During the weeks since the coroner’s inquest, some people who had testified earlier had developed suspicious lapses of memory, particularly among those who had testified against Sam Hardy. The prosecuting attorneys accused them of having given in to pressure from the other side, but they all denied that they had spoken to anyone.

Sam Pete Holland

Sam Pete Holland

The defendant, Sam Hardy, was brought in, well-dressed and appearing “jaunty, cheerful, and at times almost gay,” according to accounts from the period. He frequently arose from his chair to greet friends who “grasped his hand warmly.”

The first of the witnesses called were the two doctors who attended Mr. Jones after he was shot and who had performed the autopsy. Later, people who had been at the crime scene on the fatal night were called and questioned.

The discovery of the shotgun forearm, the incidents regarding Hardy’s threats against Grac Jones and Hardy’s arming himself with a pistol were confirmed.

The person who had testified that Sam Hardy said he would give $50 “to meet Grac Jones in the Dismal Swamp” denied that he had ever made such a statement, even though it was recorded by the stenographer at the inquest. He finally admitted that he had heard Hardy’s remark.
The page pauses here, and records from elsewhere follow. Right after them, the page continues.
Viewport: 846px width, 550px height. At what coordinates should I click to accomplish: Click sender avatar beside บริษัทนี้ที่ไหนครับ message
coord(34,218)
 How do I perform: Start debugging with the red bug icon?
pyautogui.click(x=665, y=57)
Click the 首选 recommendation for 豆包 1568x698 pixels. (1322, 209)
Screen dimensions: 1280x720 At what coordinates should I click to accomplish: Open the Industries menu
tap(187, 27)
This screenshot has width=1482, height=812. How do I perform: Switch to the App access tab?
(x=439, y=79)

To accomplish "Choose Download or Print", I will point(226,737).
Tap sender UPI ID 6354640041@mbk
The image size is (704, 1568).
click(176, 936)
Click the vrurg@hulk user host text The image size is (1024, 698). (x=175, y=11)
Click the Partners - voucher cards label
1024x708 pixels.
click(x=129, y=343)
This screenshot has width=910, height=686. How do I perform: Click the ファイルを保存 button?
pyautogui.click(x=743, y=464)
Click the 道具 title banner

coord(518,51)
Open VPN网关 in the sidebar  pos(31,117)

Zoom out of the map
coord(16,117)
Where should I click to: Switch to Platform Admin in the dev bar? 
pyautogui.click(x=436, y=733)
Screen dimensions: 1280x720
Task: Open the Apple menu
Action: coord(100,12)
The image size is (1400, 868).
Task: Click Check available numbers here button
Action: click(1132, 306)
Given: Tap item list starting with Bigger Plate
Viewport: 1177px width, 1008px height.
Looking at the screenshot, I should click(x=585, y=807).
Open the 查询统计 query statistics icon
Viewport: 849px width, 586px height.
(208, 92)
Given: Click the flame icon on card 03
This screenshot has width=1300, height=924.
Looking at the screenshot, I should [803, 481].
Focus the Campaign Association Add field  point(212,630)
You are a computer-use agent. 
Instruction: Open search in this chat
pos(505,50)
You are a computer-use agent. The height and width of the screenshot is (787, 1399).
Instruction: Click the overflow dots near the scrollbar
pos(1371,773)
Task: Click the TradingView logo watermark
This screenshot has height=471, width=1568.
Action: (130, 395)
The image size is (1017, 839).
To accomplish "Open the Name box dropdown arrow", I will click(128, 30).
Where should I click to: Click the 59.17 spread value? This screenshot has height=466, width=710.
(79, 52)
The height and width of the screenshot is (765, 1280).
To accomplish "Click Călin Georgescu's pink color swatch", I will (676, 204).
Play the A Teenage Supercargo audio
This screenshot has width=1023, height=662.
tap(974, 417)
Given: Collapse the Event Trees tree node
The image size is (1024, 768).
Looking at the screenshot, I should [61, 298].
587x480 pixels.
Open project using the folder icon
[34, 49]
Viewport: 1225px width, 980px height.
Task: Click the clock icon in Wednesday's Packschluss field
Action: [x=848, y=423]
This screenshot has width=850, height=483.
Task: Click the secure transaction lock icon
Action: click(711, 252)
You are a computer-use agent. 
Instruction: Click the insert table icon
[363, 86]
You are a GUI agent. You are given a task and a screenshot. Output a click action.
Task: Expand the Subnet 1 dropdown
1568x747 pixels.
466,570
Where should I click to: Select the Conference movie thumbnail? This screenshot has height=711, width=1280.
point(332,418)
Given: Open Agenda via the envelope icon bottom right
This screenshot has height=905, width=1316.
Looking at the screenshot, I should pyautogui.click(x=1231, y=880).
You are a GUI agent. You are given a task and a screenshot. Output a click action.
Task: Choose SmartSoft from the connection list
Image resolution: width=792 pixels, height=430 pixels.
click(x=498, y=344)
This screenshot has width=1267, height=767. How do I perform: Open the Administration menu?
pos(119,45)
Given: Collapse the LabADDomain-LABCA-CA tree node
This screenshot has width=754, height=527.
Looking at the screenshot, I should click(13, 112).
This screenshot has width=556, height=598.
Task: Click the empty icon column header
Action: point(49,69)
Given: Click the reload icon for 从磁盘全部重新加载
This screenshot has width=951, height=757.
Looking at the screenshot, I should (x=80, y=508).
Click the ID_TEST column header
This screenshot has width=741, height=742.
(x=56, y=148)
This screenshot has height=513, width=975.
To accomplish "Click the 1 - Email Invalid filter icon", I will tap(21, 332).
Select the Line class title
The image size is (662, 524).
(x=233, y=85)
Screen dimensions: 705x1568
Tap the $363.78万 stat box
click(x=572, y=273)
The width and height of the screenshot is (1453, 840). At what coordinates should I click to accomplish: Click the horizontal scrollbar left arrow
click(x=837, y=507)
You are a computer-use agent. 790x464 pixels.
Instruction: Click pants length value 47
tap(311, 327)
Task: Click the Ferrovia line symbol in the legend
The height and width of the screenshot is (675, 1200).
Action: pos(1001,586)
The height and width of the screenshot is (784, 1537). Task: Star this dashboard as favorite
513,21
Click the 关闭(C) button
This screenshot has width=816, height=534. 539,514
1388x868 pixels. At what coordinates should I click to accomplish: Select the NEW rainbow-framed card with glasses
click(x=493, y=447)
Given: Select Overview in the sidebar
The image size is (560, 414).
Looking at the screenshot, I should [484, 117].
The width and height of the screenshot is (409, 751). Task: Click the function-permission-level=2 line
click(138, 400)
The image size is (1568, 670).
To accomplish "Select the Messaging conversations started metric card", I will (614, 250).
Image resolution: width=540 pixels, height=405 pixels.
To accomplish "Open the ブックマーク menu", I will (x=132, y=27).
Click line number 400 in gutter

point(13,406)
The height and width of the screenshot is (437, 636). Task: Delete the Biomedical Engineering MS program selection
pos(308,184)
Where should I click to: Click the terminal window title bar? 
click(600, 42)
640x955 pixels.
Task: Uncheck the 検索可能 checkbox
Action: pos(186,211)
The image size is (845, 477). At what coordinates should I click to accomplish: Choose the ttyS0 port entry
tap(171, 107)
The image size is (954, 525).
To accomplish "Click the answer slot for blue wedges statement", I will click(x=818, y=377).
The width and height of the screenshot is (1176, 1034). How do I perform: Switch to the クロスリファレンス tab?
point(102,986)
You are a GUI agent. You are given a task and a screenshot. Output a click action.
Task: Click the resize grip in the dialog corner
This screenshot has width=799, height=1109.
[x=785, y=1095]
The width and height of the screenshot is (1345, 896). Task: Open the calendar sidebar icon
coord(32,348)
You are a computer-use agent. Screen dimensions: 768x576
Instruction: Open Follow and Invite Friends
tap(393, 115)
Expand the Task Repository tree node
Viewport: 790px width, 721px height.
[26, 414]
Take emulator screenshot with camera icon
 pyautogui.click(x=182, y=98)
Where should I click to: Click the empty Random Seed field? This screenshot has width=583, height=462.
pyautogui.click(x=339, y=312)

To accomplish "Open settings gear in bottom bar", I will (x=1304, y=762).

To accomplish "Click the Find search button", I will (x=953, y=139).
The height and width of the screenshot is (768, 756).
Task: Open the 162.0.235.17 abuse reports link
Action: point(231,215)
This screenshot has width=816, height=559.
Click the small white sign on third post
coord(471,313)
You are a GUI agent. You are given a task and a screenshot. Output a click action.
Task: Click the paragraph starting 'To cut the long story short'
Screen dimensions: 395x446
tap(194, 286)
E.P. Trotman was called and, under questioning, testified that he had once been hunting with Sam Pete Holland when he owned the shotgun that was later owned by Sam Hardy. At one point in the woods, the gun had become entangled with a vine and pulled the forearm off. This fact, the prosecution would argue, suggested that it was, indeed, the gun used to kill Grac Jones.

Sam Pete Holland was grilled by prosecution attorneys as to the purpose of his “fact finding” trip to Norfolk. It was discovered that he had visited pawn shops and gun shops in an attempt to find another Ithaca shotgun like the one that had killed Grac Jones. Holland became so entangled in his testimony that he was arrested for perjury. Some of Sam Hardy’s supporters bailed him out.

An interesting fact was revealed by John “Minky” Joyner, Grac Jones’ erstwhile friend. Joyner testified that Jones had offered him $1,000 to testify that he had heard Sam Hardy say Zach Holland’s will was deliberately destroyed.

The question of the will’s being destroyed had prompted the enmity between Jones and Hardy. Grac Jones believed he was shot for telling the “truth” that it had been destroyed.

The fact that Jones had tried to bribe Joyner to falsely testify to it proved that Grac Jones’ personal honor was not as ironclad as he had wanted everyone to believe.

It became clear that the defense’s case would rest upon their providing an alibi for Sam Hardy at the time of the murder. Three people — A.A. “Gus” Holland, Mrs. A.A. Holland and a fellow boarder, Lon Whidbee, would testify that Sam Hardy was sick in his bed when the awful deed was done.

When testimony was completed and closing remarks had been given, Justice J.F. DeBerry ruled that the case did, in fact, have merit and would be brought to a full trial.

Supporters of Sam Hardy were stunned. Some had planned a homecoming dinner to celebrate the dismissal of his case. One defense attorney had commented that based on the flimsy evidence presented by the prosecution, no court would convict Hardy.